As we received more messages, some of them became more urgent. Some of these new Victims were panicked because they had done the work and then sent money to the Scammers. One of them had sent $1,500.
How does this work?
We believe that these scams start with a job posting on sites like Freelancer.com and Upwork. The Scammer then asks the Victim to move their communications off the original platform and to communicate directly through Telegram or another messaging platform, including email.
The Victim is given work that seems legitimate, and completes the task. When the Victim seeks payment, the Scammer then requires the Victim to establish an account for payment, which requires the Victim to send an “account registration fee” to the Scammer. This advance-fee scam is not new. Similar scams have been around in various forms for decades or longer, including the Spanish Prisoner and Nigerian Prince scams.

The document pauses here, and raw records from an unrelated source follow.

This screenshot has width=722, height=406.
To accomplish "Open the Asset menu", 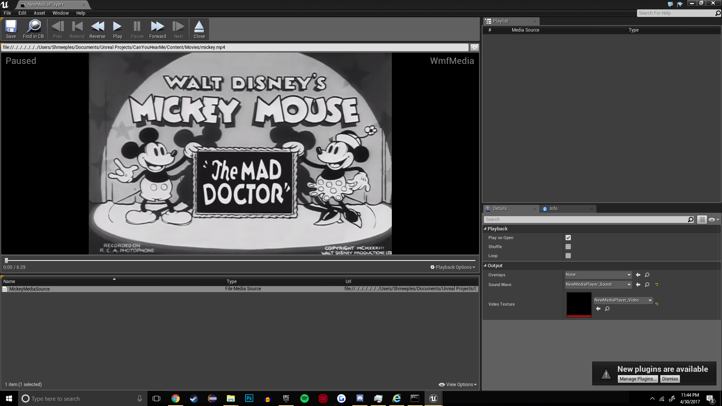I will click(39, 13).
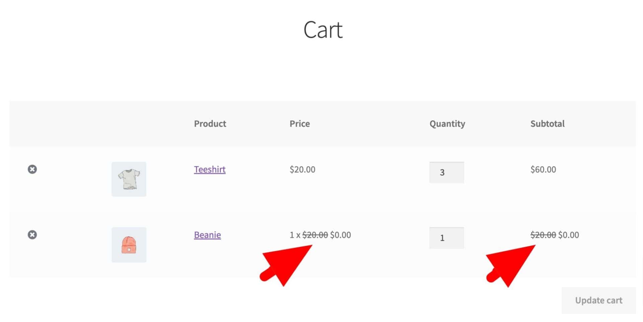Click the Quantity column header

coord(447,124)
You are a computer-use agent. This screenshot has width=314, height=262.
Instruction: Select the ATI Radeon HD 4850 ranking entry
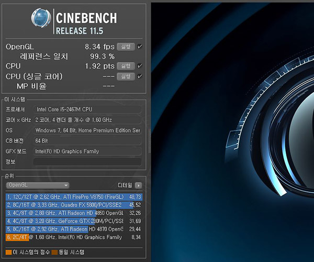pos(74,213)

The Scammer promises that the account registration fee will be refunded upon the Scammer’s payment for the Victim’s work. At this point, many of the Victims realize that they have fallen for a scam. But some Victims, having already done some work and not wanting to walk away from a potential payment, go ahead and pay the account registration fee. A behavioral psychologist might refer to this as an escalation of commitment or sunk-cost fallacy.
In a few cases, the Scammer further escalates the commitment by asking the Victim to make an additional payment to link their account.
How can freelancers protect themselves?
According to HR statistics, freelance work in the US has been on the rise, with 53 million registered freelancers in 2014 versus 59 million in 2020. So how can these freelancers protect themselves? The first thing that people can do when working on freelance projects is to always work through the platforms. They have established policies in place to ensure that payment happens once the job is completed and that payment should happen directly through the platform. Being asked to move communication to email or another platform should be a red flag.
Secondly, there is absolutely no reason that we can think of where a legitimate company would ask you to provide payment in order to get paid. If it sounds like it doesn't make sense, it probably doesn't.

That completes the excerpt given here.